Adversarial Defense for Deep Speaker Recognition Using Hybrid Adversarial Training

摘要

Deep neural network based speaker recognition systems can easily be deceived by an adversary using minuscule imperceptible perturbations to the input speech samples. These adversarial attacks pose serious security threats to the speaker recognition systems that use speech biometric. To address this concern, in this work, we propose a new defense mechanism based on a hybrid adversarial training (HAT) setup. In contrast to existing works on countermeasures against adversarial attacks in deep speaker recognition that only use class-boundary information by supervised cross-entropy (CE) loss, we propose to exploit additional information from supervised and unsupervised cues to craft diverse and stronger perturbations for adversarial training.

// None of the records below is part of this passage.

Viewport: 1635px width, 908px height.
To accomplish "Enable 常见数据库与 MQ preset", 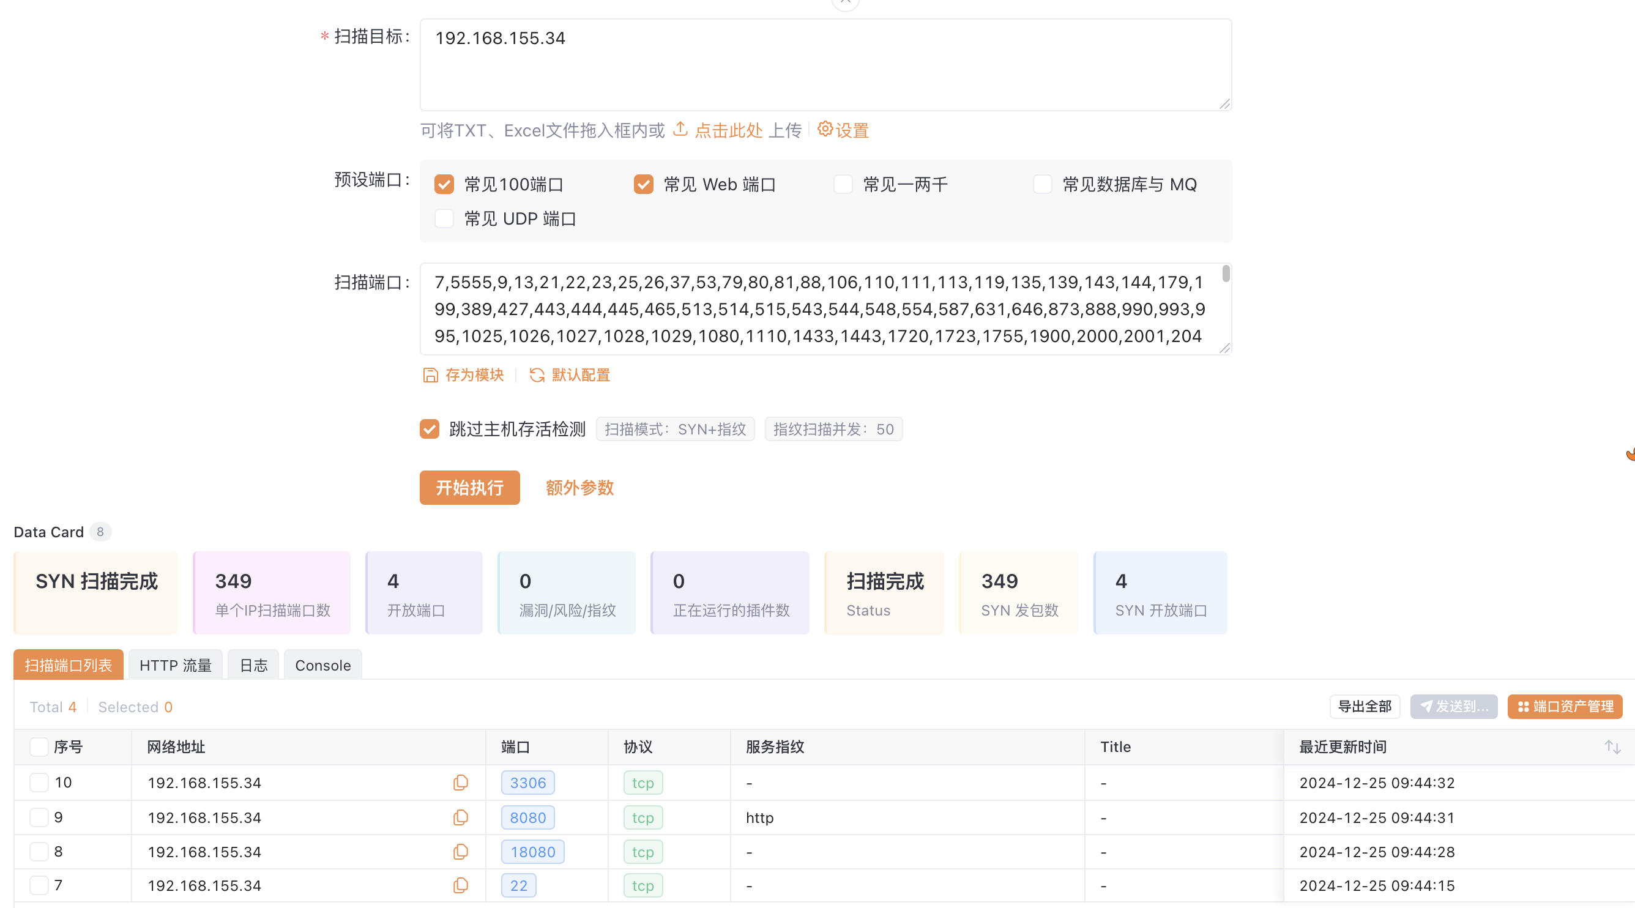I will 1042,185.
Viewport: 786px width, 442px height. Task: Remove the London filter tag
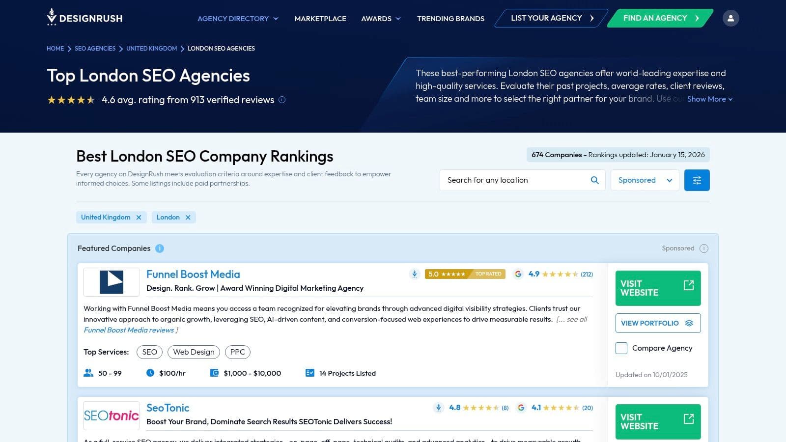(188, 217)
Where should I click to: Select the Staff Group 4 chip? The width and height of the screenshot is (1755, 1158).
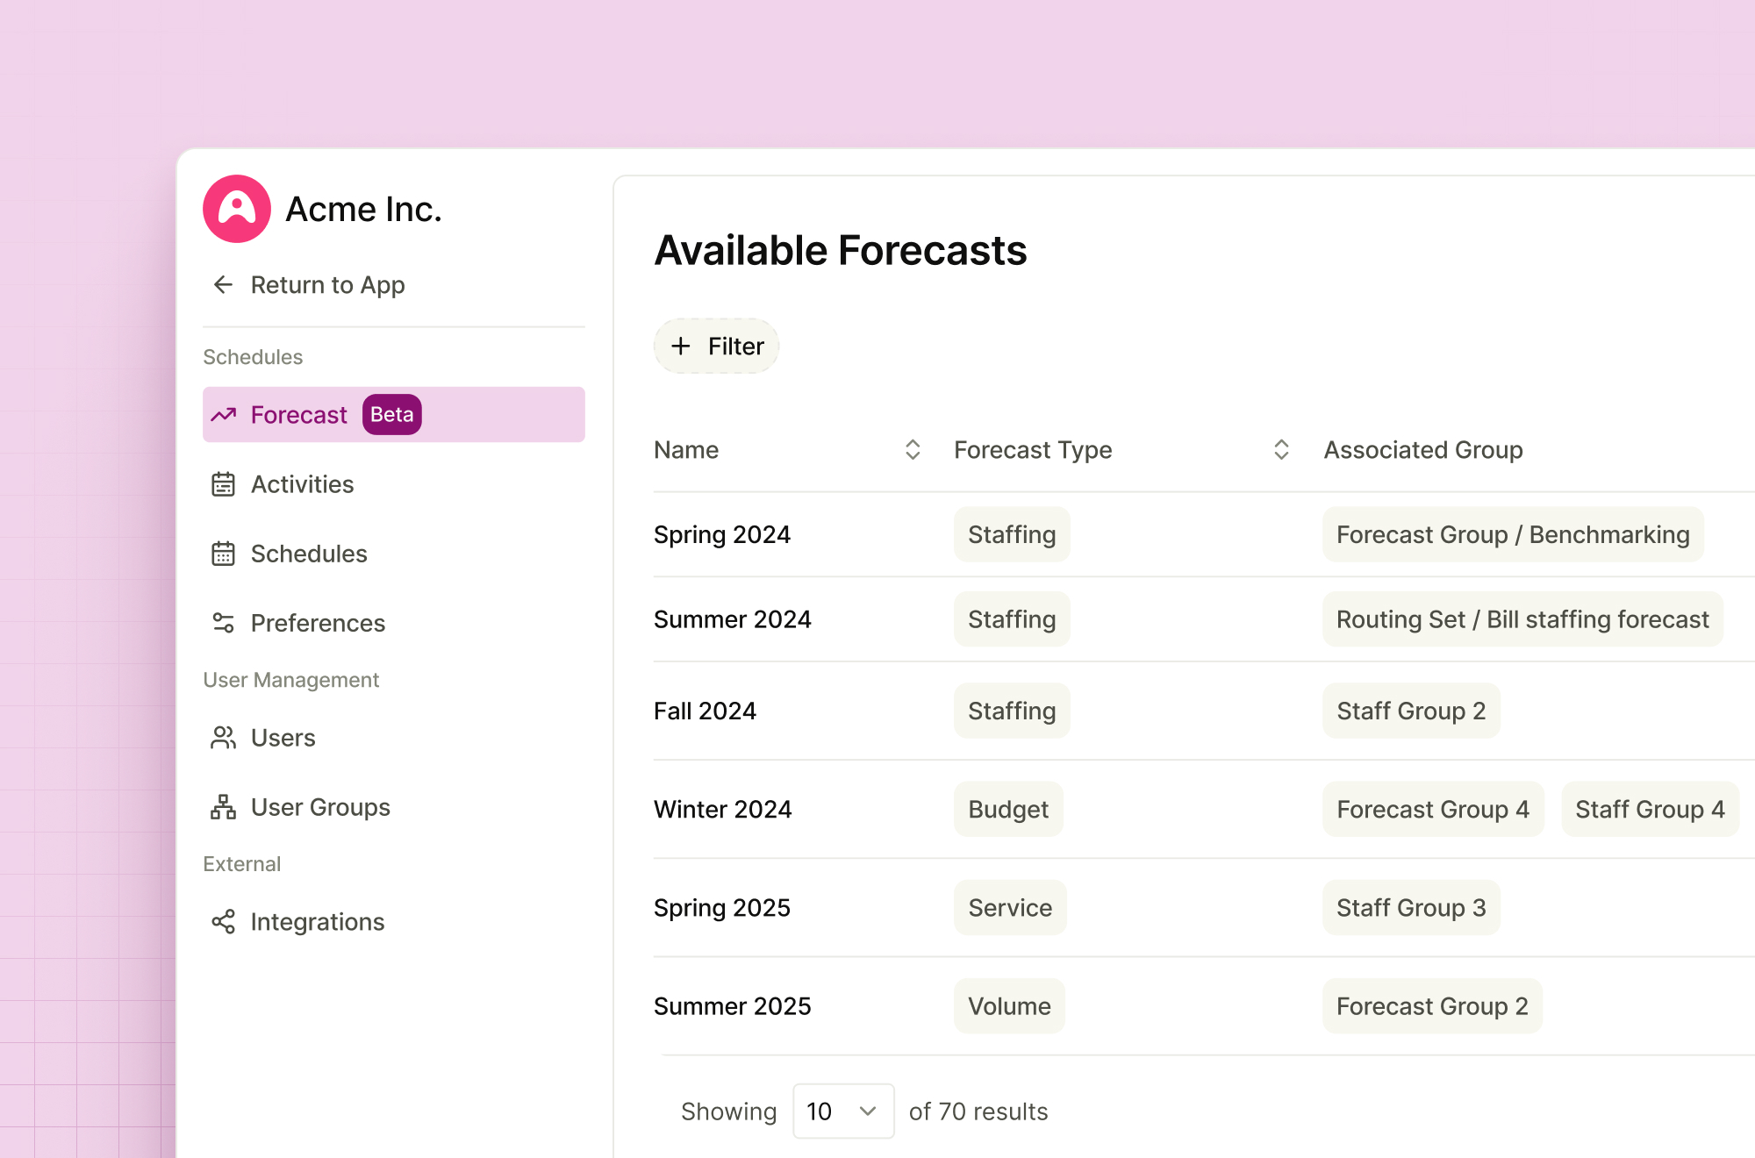click(1649, 809)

Specifically, we employ multi-task objectives using CE, feature-scattering (FS), and margin losses to create adversarial perturbations and include them for adversarial training to enhance the robustness of the model. We conduct speaker recognition experiments on the Librispeech dataset, and compare the performance with state-of-the-art projected gradient descent (PGD)-based adversarial training which employs only CE objective. The proposed HAT improves adversarial accuracy by absolute 3.29% and 3.18% for PGD and Carlini-Wagner (CW) attacks respectively, while retaining high accuracy on benign examples.